The Examiner has posted an editorial on why evangelicals must learn to think like a minority:
According to the 2009 American Religious Identification Survey, the percentage of self-identifying Christians has steadily declined for almost two decades, dropping 10 percent. During the same period, the percentage of Americans claiming no religious affiliation nearly doubled, rising to 15 percent.
Newsweek’s Pulitzer Prize-winning editor Jon Meacham gave a thoughtful, if predictable, response, writing of “The End of Christian America.” Yet the philosophy he attacks, that of the old-guard Religious Right, as seen in The Moral Majority, vanished 15 years ago in most evangelical circles.
The news here is not that Evangelicals must recognize their Winthropian vision of “A City on a Hill” as a pipe dream.

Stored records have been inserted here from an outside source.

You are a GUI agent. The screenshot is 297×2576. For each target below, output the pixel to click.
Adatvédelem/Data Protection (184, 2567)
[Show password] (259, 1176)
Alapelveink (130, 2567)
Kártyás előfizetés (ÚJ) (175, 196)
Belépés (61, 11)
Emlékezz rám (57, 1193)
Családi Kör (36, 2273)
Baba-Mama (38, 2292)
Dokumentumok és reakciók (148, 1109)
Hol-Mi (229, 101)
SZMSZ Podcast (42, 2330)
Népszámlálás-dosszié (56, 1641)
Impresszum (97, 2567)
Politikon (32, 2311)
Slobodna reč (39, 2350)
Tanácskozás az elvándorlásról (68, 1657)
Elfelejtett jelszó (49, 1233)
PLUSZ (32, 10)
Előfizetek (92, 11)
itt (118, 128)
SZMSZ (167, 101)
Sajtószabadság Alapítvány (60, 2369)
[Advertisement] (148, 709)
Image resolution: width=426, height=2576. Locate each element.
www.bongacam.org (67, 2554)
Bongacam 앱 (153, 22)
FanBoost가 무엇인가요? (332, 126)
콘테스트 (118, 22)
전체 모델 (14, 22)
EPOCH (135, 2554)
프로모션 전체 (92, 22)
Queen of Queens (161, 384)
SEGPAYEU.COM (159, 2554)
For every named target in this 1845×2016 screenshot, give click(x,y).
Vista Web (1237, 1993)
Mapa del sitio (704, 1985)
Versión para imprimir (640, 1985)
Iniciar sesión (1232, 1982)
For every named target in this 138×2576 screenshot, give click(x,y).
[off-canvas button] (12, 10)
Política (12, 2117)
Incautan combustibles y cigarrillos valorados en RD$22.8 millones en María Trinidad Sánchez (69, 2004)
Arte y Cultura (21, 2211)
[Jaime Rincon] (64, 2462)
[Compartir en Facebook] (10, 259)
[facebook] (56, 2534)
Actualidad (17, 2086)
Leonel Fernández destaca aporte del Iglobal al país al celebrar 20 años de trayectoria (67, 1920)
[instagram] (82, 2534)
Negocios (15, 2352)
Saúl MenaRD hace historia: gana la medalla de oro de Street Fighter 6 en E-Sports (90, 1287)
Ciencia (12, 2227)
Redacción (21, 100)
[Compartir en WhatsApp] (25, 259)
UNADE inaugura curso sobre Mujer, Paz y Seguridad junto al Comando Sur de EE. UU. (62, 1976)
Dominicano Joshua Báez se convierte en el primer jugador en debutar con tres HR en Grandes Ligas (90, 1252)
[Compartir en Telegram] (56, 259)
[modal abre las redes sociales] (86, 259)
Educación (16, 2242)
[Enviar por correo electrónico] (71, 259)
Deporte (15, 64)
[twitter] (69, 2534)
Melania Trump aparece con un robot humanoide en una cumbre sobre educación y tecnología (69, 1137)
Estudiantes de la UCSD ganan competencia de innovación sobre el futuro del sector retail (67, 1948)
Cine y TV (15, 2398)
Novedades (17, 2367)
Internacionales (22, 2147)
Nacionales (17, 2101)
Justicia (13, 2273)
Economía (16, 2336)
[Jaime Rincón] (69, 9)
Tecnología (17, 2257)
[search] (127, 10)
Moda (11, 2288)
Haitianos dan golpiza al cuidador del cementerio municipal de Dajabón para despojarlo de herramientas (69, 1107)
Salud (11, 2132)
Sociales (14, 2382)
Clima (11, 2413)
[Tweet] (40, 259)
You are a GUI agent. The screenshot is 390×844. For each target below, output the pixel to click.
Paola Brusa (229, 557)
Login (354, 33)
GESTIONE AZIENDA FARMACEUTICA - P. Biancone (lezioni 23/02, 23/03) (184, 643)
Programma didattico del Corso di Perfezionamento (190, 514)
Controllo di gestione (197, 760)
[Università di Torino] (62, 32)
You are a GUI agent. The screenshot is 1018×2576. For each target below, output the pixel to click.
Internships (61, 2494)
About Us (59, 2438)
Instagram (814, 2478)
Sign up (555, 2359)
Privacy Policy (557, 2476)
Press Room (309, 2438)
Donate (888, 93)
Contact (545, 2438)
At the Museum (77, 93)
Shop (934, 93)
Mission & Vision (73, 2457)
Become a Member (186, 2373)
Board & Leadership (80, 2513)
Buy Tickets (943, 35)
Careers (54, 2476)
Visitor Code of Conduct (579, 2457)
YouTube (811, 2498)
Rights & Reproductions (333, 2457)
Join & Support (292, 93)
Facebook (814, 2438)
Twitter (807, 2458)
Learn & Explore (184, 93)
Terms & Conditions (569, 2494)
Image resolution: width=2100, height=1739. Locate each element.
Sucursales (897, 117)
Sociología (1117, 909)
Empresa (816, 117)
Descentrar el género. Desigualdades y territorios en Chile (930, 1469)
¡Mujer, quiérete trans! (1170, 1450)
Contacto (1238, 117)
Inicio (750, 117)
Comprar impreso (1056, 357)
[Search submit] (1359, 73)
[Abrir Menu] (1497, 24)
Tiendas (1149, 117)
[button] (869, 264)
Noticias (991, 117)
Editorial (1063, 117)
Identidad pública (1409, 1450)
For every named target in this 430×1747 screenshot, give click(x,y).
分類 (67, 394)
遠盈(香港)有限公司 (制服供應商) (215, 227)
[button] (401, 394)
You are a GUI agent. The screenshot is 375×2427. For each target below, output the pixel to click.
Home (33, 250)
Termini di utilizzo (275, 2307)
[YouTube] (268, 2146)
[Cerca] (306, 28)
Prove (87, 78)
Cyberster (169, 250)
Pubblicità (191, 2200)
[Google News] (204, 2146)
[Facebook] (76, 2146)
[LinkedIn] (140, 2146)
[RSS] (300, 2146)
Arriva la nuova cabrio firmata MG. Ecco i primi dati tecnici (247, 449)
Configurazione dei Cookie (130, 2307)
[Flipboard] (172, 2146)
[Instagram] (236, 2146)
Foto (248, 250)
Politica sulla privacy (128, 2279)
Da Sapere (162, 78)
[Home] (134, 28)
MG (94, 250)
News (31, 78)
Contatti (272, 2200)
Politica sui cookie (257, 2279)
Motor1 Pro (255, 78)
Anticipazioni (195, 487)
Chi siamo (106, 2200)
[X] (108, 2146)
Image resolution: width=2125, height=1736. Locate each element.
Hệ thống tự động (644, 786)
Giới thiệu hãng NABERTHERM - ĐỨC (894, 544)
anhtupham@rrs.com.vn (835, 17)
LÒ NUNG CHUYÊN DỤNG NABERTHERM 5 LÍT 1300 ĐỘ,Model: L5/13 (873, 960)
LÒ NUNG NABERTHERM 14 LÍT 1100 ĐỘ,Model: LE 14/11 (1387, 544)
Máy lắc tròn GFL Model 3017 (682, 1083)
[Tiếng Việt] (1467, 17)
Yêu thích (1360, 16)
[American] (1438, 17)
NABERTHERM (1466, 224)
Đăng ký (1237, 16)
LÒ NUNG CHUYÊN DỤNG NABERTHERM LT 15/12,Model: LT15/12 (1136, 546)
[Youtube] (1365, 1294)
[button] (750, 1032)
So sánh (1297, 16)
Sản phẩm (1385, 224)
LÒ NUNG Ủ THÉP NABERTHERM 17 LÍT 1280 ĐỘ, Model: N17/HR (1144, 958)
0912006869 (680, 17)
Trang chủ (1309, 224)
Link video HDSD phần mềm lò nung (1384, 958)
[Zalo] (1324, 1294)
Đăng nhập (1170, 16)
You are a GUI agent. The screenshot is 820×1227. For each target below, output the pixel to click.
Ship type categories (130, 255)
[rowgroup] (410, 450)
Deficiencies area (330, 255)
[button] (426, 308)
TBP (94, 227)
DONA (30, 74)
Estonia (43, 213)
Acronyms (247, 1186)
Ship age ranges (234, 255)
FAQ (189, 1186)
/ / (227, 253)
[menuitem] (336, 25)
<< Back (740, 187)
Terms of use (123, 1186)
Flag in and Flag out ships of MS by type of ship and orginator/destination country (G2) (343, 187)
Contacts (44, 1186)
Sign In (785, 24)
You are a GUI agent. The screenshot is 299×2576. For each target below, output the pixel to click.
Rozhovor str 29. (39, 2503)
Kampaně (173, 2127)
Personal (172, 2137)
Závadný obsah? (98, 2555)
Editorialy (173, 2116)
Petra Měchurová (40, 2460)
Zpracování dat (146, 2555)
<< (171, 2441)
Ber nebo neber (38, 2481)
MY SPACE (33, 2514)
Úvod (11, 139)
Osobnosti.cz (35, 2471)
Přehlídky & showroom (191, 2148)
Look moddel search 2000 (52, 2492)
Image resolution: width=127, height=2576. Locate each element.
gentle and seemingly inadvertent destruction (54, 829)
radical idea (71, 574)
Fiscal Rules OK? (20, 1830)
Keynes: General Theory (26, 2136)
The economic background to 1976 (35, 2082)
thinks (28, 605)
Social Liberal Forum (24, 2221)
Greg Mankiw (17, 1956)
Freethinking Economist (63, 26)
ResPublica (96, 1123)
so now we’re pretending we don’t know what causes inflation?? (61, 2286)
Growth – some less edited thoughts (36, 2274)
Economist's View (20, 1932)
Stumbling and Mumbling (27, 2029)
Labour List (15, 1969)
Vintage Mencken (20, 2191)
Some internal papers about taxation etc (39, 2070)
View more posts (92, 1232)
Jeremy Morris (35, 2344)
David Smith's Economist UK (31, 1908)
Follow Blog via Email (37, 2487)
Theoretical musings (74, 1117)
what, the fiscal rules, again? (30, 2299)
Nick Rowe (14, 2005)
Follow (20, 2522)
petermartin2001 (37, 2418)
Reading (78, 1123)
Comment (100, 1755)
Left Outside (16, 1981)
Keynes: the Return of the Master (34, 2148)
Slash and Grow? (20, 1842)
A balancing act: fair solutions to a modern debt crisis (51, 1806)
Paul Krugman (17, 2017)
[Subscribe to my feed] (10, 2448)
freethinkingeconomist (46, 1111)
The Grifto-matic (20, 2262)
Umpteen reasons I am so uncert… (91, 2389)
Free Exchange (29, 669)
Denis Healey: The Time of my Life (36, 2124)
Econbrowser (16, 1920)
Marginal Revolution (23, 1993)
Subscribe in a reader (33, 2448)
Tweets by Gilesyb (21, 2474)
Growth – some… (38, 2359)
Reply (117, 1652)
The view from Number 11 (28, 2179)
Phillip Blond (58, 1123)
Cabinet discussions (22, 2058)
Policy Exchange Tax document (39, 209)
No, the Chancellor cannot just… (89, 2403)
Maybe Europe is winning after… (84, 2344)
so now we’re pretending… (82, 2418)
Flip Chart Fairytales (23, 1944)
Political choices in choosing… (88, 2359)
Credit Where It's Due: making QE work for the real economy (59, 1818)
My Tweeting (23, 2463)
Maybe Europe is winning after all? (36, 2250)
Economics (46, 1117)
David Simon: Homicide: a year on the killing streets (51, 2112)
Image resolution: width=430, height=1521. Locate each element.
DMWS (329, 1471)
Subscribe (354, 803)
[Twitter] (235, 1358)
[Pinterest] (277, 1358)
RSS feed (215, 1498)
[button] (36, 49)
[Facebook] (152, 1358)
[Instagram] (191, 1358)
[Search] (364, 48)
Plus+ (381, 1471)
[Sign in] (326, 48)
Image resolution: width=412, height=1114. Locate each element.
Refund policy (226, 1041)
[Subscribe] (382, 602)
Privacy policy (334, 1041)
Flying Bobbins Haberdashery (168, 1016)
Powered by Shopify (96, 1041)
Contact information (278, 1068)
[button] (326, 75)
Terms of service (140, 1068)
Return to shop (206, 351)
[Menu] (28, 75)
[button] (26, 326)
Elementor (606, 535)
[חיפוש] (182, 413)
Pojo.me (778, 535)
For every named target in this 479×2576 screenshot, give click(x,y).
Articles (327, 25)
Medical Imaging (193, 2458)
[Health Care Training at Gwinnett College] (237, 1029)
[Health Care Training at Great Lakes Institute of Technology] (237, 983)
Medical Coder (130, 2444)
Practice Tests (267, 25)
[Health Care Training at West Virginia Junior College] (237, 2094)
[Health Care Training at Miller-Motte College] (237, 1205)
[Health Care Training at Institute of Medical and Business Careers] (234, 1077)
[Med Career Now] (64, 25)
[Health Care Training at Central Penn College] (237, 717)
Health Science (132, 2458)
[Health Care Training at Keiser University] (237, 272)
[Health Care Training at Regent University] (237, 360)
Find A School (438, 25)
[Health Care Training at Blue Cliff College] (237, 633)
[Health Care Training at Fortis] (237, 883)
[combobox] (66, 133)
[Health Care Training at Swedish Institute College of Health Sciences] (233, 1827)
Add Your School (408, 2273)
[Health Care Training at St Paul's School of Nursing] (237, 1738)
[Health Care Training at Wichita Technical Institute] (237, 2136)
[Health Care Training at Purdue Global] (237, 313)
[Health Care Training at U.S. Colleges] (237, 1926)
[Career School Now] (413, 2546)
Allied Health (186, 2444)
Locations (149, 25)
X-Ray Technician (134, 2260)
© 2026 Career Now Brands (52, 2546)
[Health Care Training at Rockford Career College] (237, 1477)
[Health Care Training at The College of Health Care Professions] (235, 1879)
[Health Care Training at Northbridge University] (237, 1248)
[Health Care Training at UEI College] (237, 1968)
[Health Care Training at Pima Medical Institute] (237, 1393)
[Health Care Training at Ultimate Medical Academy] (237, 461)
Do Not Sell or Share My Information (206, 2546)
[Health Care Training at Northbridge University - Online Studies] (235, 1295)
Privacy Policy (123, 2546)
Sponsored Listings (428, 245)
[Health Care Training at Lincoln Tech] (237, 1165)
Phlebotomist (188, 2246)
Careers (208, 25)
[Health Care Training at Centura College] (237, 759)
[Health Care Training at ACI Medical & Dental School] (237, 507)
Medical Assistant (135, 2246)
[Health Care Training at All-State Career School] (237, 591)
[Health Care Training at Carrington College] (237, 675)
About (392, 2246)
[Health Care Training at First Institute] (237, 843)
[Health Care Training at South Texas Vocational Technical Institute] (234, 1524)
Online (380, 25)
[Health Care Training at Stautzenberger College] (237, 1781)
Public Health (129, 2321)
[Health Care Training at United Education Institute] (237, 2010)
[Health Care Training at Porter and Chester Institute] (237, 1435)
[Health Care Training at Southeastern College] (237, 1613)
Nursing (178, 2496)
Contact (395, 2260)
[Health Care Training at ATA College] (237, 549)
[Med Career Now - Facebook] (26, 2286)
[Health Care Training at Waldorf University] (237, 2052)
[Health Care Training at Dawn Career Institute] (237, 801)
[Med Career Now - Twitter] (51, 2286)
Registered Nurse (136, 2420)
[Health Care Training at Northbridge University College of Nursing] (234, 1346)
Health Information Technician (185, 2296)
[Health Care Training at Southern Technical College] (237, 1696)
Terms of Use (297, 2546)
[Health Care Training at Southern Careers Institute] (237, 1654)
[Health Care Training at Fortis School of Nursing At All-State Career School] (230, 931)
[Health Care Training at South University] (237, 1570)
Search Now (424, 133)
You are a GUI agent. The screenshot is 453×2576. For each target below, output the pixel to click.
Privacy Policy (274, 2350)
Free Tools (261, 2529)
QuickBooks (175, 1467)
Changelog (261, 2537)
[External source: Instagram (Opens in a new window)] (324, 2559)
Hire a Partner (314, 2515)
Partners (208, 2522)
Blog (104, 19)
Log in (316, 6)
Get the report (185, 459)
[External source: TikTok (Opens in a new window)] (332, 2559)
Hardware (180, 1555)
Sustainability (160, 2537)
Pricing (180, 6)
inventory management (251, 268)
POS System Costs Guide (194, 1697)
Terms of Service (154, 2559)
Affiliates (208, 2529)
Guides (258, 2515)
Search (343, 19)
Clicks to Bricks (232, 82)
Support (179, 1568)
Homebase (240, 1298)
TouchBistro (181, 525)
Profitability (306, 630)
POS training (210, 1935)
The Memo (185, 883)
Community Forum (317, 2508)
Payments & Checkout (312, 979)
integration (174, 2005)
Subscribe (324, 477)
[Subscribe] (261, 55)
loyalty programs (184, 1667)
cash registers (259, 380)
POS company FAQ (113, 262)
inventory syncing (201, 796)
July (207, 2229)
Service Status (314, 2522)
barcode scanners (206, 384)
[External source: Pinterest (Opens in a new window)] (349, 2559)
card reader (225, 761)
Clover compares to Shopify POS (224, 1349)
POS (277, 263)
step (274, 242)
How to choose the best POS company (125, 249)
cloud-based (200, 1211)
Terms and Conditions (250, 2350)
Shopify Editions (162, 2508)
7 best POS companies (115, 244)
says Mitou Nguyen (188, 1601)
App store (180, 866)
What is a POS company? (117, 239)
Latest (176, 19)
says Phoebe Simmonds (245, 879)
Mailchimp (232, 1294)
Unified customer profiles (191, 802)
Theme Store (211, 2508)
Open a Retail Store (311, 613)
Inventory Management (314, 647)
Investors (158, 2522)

Ask your average evangelical if they want to see a Christian takeover of government and an implementation of “Christian laws” and you are likely to hear laughter.
No. The news stirring the collective evangelical consciousness is that they must assume a new mindset in the public square. Americans’ religious beliefs are becoming more polarized, and without “minority thinking” Evangelicals may lose many of the freedoms they cherish.
The article is not bashing evangelicals–well, not entirely. Towards the end, the writer sees the challenge ahead for evangelicals:
The real lesson, the big picture, is that America is rapidly losing a shared frame of reference, and Evangelicals must think ahead. They must see through the secular stereotype of Evangelicals behind all the levers of power and view themselves as a minority that they might ensure religious freedom for all.